- _What to produce_
Among the entries that follow, find every line with the word "agent" and list it.
=== Data to process ===
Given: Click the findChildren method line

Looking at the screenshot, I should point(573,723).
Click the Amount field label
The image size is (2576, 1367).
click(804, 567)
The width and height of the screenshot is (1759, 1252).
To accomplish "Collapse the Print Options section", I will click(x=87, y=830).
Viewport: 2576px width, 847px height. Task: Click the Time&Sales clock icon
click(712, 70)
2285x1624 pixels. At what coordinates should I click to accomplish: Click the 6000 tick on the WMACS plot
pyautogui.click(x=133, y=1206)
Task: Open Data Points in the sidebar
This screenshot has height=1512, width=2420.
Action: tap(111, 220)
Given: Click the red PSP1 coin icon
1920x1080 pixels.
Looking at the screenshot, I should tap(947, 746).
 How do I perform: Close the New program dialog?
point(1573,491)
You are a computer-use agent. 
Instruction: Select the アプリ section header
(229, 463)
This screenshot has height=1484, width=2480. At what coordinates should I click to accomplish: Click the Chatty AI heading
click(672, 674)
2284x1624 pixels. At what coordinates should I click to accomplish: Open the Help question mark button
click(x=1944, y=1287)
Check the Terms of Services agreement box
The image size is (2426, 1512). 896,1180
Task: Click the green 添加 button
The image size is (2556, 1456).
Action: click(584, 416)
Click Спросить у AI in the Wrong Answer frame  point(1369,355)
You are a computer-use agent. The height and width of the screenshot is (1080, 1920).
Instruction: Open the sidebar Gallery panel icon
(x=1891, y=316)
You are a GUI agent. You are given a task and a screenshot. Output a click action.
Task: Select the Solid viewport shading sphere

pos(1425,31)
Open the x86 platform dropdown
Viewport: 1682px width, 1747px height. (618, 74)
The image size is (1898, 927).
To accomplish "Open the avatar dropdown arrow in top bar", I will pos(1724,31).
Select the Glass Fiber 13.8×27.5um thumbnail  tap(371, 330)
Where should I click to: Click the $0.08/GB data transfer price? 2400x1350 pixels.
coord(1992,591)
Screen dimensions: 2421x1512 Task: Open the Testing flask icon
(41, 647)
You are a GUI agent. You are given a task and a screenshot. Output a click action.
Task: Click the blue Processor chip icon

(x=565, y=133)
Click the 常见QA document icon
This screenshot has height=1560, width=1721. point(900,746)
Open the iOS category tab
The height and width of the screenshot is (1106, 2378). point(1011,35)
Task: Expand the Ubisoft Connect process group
===
- _Your solution_
You are a computer-use agent. 
You are a computer-use agent. The height and width of the screenshot is (1080, 1920).
You are a GUI agent. You are given a task and a screenshot. Output a click action.
You are a GUI agent. You are given a task and a screenshot. Output a click action.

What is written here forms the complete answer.